In the listing that follows, locate the line containing "For every named target in this 1212×2576" and the line containing "März 2011 (813, 2084)". Retype exactly those two lines and every line between them, and nothing more.
===============
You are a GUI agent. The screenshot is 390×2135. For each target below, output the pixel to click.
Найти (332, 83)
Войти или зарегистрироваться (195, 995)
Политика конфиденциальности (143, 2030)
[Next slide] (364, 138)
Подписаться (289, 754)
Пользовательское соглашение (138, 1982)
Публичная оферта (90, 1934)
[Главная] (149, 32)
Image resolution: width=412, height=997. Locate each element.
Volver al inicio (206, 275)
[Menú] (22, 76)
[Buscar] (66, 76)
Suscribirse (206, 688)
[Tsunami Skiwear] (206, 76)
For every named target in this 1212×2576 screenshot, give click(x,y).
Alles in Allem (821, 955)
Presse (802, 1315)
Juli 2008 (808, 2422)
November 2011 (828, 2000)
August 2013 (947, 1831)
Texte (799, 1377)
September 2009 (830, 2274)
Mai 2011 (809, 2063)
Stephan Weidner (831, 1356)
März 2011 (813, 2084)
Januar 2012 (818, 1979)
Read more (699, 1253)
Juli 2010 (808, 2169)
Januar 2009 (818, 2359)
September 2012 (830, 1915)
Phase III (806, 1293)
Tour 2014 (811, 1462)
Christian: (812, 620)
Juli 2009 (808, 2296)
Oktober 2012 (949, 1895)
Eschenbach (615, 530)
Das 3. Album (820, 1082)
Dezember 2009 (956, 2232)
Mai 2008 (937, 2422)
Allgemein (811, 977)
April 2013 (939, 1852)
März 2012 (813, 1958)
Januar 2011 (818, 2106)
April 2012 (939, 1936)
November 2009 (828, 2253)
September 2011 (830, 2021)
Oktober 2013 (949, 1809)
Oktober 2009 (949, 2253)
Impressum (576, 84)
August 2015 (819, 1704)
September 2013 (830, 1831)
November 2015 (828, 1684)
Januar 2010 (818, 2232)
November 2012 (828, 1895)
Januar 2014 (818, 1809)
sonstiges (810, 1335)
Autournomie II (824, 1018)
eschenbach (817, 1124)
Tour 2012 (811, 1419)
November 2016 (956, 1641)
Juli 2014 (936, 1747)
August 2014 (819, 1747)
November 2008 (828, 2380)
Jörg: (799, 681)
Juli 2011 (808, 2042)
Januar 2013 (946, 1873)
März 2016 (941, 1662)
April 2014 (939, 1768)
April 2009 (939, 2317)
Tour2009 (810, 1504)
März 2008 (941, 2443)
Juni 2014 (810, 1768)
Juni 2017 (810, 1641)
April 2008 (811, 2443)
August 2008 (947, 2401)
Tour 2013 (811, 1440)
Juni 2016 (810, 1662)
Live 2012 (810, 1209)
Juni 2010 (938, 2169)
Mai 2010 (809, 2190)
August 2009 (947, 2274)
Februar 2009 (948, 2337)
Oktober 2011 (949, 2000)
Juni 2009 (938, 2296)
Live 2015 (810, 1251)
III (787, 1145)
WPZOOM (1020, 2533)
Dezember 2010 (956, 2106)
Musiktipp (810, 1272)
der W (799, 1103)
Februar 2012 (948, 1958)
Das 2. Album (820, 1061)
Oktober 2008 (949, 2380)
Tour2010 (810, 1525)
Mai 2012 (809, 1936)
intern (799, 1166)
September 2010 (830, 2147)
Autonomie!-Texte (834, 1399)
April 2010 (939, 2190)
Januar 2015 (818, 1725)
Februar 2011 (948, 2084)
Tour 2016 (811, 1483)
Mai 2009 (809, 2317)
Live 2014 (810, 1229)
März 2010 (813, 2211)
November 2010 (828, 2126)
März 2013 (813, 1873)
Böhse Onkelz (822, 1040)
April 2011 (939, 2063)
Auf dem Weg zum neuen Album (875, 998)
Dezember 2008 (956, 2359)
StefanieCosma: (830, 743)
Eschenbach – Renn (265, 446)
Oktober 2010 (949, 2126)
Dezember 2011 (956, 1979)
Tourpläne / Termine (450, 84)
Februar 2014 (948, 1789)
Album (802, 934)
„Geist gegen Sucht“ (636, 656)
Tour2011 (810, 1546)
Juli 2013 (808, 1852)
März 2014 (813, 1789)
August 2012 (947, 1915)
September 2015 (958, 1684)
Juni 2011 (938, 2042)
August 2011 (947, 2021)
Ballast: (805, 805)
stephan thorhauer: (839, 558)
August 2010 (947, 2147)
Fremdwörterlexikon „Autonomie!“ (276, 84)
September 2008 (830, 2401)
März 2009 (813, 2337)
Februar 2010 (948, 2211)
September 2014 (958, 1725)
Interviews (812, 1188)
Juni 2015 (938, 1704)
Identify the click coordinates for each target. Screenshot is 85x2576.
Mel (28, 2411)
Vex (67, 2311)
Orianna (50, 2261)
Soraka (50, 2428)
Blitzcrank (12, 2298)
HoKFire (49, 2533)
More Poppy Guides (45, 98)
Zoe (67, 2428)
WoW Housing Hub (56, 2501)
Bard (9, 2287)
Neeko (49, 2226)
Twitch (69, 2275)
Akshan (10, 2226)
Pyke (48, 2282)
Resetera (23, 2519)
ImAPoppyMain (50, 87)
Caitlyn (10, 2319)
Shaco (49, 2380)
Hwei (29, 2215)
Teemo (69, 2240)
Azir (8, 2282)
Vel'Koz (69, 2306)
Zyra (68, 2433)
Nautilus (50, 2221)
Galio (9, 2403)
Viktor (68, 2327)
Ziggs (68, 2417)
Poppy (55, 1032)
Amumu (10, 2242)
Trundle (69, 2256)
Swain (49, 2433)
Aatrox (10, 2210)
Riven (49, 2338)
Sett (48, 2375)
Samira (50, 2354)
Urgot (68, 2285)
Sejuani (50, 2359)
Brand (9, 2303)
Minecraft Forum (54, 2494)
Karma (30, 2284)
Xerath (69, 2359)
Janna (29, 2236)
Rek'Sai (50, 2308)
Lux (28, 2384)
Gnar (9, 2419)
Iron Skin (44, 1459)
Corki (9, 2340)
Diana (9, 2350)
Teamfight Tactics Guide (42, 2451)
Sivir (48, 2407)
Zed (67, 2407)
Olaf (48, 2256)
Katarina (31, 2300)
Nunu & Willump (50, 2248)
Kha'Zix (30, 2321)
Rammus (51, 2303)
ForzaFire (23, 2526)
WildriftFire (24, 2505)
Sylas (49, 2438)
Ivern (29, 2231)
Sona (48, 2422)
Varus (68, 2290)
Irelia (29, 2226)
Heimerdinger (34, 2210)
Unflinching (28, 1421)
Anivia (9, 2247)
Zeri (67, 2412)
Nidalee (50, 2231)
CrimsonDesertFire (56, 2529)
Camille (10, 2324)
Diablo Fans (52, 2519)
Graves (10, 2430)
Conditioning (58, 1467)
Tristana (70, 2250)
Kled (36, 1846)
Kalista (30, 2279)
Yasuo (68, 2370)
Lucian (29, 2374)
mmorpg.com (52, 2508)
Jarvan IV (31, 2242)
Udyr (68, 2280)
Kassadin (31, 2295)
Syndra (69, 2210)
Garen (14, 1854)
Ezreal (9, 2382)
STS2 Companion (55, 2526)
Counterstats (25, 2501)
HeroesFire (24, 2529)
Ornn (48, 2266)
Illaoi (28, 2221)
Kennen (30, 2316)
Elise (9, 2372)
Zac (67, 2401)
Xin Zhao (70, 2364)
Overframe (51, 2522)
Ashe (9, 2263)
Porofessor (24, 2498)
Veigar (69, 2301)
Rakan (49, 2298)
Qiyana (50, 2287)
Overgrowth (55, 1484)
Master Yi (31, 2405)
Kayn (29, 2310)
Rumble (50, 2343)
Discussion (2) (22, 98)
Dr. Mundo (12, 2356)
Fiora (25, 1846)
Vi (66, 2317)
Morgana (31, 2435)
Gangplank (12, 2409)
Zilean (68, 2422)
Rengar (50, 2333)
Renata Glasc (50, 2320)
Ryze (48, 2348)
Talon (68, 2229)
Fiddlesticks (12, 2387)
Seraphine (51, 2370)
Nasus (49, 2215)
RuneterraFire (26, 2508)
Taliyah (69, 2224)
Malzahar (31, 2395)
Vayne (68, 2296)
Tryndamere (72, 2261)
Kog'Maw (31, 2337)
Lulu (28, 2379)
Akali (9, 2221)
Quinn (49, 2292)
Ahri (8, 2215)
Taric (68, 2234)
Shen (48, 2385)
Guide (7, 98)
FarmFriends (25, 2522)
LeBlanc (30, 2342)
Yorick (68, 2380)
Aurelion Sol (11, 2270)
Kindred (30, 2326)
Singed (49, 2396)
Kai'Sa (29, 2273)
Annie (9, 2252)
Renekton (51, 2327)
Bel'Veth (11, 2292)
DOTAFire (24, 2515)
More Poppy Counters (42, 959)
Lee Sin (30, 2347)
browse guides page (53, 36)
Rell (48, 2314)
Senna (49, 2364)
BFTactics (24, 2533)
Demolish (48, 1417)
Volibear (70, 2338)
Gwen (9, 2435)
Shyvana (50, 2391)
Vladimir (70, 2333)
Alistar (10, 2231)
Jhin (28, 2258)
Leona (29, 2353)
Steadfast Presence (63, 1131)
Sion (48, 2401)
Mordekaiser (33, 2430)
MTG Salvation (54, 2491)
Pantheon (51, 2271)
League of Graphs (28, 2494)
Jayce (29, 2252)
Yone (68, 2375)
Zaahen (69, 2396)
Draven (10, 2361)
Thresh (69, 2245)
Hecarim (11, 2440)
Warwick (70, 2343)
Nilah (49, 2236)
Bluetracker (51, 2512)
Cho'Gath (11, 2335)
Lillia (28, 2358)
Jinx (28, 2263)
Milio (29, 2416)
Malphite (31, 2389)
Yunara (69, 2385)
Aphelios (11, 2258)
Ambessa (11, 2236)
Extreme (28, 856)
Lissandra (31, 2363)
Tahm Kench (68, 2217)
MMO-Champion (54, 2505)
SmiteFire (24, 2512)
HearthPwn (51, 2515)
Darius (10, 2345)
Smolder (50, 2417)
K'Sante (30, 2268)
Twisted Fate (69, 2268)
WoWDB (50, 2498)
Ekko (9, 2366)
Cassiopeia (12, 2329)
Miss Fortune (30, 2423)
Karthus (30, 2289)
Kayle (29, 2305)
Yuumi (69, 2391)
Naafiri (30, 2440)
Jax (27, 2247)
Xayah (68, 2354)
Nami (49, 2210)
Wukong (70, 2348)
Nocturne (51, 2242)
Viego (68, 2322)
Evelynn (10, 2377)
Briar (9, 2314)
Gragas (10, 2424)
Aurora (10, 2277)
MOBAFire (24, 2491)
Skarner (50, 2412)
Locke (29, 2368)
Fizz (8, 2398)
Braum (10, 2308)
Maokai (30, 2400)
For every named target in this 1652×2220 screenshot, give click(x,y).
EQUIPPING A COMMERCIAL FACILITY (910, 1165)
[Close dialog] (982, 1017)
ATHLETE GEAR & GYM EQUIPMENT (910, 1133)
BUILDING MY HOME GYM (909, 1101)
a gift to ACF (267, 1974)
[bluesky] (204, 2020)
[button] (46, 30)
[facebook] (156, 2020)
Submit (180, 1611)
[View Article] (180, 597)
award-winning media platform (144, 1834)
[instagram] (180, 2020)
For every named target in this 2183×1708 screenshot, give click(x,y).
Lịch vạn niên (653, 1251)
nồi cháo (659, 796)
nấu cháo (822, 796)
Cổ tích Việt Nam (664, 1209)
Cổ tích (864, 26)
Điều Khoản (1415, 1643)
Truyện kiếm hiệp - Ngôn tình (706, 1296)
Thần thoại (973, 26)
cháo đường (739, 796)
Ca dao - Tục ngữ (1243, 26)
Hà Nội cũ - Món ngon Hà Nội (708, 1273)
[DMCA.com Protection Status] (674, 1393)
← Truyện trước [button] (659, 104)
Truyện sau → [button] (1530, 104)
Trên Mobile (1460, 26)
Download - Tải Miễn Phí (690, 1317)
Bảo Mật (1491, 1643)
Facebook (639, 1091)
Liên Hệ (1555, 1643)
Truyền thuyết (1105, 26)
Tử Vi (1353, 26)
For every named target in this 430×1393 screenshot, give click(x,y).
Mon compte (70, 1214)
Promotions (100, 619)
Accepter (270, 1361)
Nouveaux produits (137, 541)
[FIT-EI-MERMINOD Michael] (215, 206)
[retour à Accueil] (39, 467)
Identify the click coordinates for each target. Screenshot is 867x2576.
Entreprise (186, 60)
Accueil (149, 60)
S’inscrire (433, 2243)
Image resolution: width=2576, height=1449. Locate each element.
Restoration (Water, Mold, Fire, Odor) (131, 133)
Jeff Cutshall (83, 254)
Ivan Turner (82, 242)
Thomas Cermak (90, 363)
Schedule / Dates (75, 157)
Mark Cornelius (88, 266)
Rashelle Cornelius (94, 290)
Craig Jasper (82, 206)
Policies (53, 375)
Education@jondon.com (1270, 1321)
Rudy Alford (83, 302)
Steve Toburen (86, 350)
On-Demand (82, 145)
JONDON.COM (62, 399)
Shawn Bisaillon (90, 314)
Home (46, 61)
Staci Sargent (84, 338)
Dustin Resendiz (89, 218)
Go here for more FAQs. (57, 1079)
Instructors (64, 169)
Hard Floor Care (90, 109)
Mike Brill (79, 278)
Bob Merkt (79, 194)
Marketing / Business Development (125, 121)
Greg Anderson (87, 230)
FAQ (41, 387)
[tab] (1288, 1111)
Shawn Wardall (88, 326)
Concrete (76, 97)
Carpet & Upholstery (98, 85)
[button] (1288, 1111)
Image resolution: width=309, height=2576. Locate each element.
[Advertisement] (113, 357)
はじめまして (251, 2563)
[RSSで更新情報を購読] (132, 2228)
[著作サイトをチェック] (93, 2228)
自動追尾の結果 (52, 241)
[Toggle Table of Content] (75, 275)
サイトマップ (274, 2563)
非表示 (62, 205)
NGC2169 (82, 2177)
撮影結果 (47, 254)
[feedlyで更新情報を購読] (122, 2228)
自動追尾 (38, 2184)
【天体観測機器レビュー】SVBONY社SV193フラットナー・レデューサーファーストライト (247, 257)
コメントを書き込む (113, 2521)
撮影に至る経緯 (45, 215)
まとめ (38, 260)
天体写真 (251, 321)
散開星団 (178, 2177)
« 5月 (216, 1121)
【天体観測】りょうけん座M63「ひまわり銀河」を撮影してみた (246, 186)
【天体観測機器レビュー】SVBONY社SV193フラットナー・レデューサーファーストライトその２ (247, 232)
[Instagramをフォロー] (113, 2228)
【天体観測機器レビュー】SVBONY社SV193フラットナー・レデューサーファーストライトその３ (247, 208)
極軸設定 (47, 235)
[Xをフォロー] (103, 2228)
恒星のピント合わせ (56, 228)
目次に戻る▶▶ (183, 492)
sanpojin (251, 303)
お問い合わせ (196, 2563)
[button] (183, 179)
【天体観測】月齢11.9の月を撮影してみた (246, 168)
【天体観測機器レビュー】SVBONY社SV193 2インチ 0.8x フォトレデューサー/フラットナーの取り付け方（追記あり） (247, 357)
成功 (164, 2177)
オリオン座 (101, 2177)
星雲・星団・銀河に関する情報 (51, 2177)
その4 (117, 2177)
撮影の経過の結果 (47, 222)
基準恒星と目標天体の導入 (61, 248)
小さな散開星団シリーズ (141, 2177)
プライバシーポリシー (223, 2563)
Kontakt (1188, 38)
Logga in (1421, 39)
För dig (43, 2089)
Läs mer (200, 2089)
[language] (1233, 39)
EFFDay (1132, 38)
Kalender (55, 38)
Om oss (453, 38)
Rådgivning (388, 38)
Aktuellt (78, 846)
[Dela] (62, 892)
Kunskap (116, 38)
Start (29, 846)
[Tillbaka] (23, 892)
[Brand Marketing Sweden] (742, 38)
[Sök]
===============
▶ [RESULT OF THIS TASK]:
For every named target in this 1212×2576 screenshot, give click(x,y).
Alles in Allem (821, 955)
Presse (802, 1315)
Juli 2008 (808, 2422)
November 2011 (828, 2000)
August 2013 (947, 1831)
Texte (799, 1377)
September 2009 (830, 2274)
Mai 2011 (809, 2063)
Stephan Weidner (831, 1356)
März 2011 (813, 2084)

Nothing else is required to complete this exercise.